Amitav Ghosh - In an antique land
In an antique land – Granta Books – 1992 – 393 pages
On
a souvent mentionné la présence des Juifs en Egypte depuis 3000 ans.
En fait, cette présence est confirmée dès le moyen âge par des
manuscrits, contrats de mariage, contrats commerciaux et baux qui ont
été trouvés par milliers dans la Genizah du Caire.

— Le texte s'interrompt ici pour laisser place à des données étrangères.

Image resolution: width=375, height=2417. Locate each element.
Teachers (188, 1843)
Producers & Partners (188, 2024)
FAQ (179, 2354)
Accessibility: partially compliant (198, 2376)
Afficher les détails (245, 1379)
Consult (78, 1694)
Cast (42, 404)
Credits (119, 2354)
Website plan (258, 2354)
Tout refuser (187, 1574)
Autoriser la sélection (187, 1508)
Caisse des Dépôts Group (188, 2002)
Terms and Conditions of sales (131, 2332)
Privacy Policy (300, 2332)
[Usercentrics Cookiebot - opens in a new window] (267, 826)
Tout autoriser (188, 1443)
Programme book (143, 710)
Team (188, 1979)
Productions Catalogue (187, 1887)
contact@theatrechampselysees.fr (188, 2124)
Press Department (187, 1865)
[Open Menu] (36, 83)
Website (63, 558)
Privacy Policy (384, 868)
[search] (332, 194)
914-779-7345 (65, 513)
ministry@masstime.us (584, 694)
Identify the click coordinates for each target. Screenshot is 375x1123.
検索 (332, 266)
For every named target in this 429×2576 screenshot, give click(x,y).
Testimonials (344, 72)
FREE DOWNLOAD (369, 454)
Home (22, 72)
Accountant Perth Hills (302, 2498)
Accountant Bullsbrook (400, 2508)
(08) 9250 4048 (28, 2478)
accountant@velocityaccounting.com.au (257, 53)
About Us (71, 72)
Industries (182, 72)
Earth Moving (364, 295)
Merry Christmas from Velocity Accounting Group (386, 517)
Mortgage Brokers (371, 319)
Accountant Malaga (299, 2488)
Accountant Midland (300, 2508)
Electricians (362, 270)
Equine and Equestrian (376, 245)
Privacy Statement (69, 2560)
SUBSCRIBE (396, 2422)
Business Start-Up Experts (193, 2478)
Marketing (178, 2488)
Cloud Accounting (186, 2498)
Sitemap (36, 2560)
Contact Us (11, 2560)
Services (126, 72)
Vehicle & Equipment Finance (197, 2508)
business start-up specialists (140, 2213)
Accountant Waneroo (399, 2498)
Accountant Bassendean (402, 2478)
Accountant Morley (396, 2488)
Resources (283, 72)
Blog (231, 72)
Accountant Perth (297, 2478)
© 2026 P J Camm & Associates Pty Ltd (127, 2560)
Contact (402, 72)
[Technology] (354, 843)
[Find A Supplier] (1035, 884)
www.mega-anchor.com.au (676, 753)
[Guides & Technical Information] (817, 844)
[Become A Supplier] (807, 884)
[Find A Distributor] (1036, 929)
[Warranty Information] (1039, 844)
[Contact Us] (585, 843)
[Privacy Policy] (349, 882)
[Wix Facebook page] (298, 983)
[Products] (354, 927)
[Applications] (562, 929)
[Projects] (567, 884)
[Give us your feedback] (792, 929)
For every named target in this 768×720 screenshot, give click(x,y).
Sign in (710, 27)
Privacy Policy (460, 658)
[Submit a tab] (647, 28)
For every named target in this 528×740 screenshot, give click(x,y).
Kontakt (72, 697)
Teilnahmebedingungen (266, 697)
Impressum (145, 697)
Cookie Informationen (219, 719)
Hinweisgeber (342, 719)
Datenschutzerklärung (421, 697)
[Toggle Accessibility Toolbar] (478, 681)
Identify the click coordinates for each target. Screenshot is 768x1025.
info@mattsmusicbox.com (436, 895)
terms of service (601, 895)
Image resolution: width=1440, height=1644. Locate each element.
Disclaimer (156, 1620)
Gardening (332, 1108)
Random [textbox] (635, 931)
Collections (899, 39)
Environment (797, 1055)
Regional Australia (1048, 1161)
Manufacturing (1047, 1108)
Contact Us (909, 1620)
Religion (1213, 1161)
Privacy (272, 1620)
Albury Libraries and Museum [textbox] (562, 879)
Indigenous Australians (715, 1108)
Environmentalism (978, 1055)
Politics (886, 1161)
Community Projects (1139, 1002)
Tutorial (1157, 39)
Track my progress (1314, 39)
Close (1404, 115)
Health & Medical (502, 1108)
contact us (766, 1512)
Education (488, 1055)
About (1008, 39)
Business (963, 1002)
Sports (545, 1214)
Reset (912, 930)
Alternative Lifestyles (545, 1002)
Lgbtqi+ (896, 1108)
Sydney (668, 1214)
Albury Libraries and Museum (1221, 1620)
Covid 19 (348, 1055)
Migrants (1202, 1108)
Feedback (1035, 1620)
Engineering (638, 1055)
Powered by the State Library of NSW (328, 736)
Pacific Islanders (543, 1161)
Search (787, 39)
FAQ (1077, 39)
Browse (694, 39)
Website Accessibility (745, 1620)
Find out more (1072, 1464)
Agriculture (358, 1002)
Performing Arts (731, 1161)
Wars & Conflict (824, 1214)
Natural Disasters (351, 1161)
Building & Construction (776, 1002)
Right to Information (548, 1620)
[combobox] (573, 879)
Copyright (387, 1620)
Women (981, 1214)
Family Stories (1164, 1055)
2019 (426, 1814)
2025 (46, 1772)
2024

Il est un fait que rares étaient les Juifs d’Egypte qui avaient
entendu parler, du temps où ils y habitaient, des trésors
d’information qui avaient été accumulés dans l’extraordinaire
dépositoire qu’était la Genizah, et dont la majeure partie des
documents avaient été cédés par les dirigeants de la Communauté Juive
du Caire à Salomon Schechter, spécialiste des écrits hébraïques de
l’Université de Cambridge en 1896, qui les avait « découverts » en
visitant la synagogue Ben Ezra du Vieux Caire.
Une fois n’est pas coutume, mais nous avons voulu vous proposer une
fiche de lecture d’un roman écrit en anglais, par un romancier indien,
Amitav Ghosh, qui a écrit une oeuvre partiellement autobiographique.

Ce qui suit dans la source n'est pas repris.